The European Medicines Agency (EMA), the US Food and Drug Administration (FDA) and Health Canada (HC) have agreed to establish a Rare Diseases Cluster (RDC) to facilitate the development of treatments for rare conditions by aligning regulatory expectations and sharing scientific expertise. The cluster, formalised in terms of reference dated 23 February 2026 and published by EMA on 17 July 2026, aims to address challenges such as small patient populations for clinical trials and the need to satisfy multiple regulatory authorities to reach a global market.
The cluster will serve as a forum for the three agencies to discuss regulatory science and policy barriers, with the primary goal of identifying common perspectives and understanding differences in expectations for drug development. Topics for discussion include trial endpoints, trial designs in small populations, regulatory flexibility (such as approval based on other than two adequate and well-controlled studies), safety populations, pre-clinical evidence, and post-marketing study designs, particularly in cases of accelerated or conditional approval. The cluster will also address long-term safety issues through confidential sharing of reports.
Participants from EMA include staff from Orphan medicines, Paediatric medicines, Regulatory Affairs, Scientific Advice, and International Affairs, with the Orphan medicines team providing the cluster secretariat. FDA participants will come from the Center for Drug Evaluation and Research (CDER), the Center for Biologics Evaluation and Research (CBER), the Office of Orphan Products Development (OOPD), and the Office of Paediatric Therapeutics (OPT). Health Canada will involve experts from the Biologics and Radiopharmaceutical Drugs Directorate (BRDD), the Pharmaceutical Drugs Directorate (PDD), and the Marketed Health Products Directorate (MHPD), with the Office of International Policy and Collaboration providing secretariat.

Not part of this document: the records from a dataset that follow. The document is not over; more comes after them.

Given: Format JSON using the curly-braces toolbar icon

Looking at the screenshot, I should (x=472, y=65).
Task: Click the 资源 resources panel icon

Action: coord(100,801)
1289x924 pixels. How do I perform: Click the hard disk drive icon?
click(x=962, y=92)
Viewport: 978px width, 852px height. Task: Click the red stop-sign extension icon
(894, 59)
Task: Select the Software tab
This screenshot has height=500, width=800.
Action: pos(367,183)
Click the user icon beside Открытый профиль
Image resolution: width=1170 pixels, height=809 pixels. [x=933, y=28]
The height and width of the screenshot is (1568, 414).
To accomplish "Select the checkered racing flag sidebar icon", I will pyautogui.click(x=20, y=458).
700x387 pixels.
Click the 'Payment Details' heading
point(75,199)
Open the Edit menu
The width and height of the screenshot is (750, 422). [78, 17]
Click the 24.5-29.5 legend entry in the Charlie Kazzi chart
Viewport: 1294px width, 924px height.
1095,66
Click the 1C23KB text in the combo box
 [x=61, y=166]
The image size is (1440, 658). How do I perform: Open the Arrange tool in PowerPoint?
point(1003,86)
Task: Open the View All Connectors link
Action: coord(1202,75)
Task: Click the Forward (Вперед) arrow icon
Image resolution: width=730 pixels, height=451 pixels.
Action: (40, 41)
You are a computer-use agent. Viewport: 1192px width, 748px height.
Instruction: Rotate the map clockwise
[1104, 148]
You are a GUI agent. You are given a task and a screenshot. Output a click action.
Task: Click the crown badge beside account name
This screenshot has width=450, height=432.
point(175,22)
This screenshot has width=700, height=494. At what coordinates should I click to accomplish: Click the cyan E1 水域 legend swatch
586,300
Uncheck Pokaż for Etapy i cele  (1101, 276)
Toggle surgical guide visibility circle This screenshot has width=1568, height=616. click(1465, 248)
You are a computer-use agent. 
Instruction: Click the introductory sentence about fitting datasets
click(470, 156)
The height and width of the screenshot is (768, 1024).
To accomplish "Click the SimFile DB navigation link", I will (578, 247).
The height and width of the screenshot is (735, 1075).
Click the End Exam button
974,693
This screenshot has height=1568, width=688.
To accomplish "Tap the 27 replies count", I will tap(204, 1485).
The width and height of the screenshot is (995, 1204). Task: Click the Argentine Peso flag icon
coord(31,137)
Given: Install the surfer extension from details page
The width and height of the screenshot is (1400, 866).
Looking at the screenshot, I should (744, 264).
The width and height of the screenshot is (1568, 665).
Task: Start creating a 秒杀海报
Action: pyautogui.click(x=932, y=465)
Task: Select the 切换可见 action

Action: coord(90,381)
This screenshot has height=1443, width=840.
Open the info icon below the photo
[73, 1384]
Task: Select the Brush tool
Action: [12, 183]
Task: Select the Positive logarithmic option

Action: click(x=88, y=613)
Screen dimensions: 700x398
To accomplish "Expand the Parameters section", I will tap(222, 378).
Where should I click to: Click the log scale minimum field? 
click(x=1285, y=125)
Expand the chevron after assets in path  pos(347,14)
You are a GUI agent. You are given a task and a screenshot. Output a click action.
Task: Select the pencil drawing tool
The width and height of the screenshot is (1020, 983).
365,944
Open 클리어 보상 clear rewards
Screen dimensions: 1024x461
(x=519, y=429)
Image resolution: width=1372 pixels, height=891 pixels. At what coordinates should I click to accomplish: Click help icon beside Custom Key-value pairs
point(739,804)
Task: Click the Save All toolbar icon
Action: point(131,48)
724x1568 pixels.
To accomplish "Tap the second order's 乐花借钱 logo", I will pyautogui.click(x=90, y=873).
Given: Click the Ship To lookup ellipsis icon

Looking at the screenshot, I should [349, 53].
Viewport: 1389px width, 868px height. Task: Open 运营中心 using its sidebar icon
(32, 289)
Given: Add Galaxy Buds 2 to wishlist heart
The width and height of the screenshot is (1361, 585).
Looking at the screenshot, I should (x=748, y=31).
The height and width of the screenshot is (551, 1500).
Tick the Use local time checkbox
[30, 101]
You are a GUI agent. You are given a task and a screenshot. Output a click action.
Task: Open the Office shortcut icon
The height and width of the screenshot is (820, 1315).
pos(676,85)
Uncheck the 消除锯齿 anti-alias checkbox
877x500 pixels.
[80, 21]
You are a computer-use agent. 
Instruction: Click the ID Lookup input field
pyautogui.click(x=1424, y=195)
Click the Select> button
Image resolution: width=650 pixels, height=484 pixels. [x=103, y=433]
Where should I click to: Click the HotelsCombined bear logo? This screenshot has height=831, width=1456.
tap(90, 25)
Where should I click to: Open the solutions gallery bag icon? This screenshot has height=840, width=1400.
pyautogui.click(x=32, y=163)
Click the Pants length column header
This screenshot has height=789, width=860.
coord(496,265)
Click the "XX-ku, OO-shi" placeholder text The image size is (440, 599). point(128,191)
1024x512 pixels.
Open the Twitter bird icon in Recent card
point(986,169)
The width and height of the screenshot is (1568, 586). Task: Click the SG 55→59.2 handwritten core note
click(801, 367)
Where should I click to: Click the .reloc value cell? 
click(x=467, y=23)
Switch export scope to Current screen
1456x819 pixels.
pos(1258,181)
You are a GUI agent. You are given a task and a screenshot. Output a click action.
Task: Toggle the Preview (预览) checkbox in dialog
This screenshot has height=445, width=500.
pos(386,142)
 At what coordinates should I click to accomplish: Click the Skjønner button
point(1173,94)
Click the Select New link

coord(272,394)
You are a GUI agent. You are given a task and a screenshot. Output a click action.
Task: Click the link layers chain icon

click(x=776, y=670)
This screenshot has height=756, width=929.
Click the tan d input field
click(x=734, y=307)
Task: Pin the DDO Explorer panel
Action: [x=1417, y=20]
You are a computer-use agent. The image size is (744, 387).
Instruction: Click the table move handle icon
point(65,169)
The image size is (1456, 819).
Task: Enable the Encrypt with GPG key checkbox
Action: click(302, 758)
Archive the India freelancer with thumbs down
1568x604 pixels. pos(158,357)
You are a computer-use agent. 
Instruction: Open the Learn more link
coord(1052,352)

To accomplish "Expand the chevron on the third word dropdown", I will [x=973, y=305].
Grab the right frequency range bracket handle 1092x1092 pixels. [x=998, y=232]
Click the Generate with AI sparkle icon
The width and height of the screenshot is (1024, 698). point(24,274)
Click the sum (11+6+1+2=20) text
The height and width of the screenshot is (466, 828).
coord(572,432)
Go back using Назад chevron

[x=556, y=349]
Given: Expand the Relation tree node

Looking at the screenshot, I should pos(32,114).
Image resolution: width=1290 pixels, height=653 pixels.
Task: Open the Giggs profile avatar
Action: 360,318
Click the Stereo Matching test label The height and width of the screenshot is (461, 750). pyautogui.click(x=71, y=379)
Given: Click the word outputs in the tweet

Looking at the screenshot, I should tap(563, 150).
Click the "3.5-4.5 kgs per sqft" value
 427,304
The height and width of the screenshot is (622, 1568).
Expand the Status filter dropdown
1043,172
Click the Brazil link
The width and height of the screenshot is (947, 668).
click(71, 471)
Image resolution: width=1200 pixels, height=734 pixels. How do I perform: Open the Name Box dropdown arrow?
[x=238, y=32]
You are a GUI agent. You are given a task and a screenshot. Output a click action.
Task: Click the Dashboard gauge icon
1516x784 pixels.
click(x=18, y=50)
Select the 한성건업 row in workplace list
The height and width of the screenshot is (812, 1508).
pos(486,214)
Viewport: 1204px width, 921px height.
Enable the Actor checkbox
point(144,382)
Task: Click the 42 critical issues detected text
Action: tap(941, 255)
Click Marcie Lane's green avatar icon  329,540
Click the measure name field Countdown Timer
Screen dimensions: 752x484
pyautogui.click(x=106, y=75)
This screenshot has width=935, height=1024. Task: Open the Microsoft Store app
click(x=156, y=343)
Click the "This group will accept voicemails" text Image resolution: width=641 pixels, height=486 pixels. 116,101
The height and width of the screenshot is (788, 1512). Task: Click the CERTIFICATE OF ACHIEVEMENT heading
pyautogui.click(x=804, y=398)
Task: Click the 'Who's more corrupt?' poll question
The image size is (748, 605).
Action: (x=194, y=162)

The cluster will hold monthly teleconferences, co-chaired by the three agencies, with the option for ad-hoc meetings on pressing product-related assessments. Observers from other regulatory authorities may participate subject to agreement and confidentiality arrangements. Topics that fall under other existing clusters—such as paediatric, oncology, pharmacovigilance, or advanced therapy medicinal products (ATMPs)—will be deferred to those platforms, with summaries shared back to the rare diseases cluster.
For stakeholders, the cluster is expected to benefit patients with rare diseases by potentially accelerating access to innovative treatments through more coordinated regulatory pathways. Pharmaceutical companies developing orphan drugs may face reduced duplication of efforts and clearer guidance, but could also encounter increased scrutiny as agencies align their expectations. National health authorities in the EU, US, and Canada may see improved consistency in regulatory decisions, though differences in legal frameworks may limit full harmonisation. The initiative represents a moderate step toward global regulatory convergence in a field where small patient numbers and high unmet need make international collaboration particularly valuable.